WHAT THIS TASK INVOLVES:
Would you reproduce exactly the lines below from the one holding "You are a computer-use agent. Image" through the one holding "Instruction: Click the pencil edit icon", inclusive, and no others?

--- MATERIAL PROVIDED Enclosed Below ---

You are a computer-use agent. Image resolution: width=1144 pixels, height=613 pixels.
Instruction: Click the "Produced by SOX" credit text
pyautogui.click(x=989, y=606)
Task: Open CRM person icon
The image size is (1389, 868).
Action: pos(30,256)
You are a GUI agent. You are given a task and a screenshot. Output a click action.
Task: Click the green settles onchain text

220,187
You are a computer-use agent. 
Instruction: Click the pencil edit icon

--- End of Enclosed MATERIAL PROVIDED ---
--- MATERIAL PROVIDED Enclosed Below ---

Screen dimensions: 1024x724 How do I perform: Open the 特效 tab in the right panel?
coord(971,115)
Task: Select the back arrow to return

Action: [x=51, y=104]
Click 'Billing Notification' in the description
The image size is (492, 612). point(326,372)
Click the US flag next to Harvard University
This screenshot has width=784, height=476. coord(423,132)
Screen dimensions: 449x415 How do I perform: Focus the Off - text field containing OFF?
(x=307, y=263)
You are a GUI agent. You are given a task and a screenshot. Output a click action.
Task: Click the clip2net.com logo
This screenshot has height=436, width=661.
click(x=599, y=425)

--- End of Enclosed MATERIAL PROVIDED ---

ANSWER SPACE:
You are a computer-use agent. Image resolution: width=1144 pixels, height=613 pixels.
Instruction: Click the "Produced by SOX" credit text
pyautogui.click(x=989, y=606)
Task: Open CRM person icon
The image size is (1389, 868).
Action: pos(30,256)
You are a GUI agent. You are given a task and a screenshot. Output a click action.
Task: Click the green settles onchain text

220,187
You are a computer-use agent. 
Instruction: Click the pencil edit icon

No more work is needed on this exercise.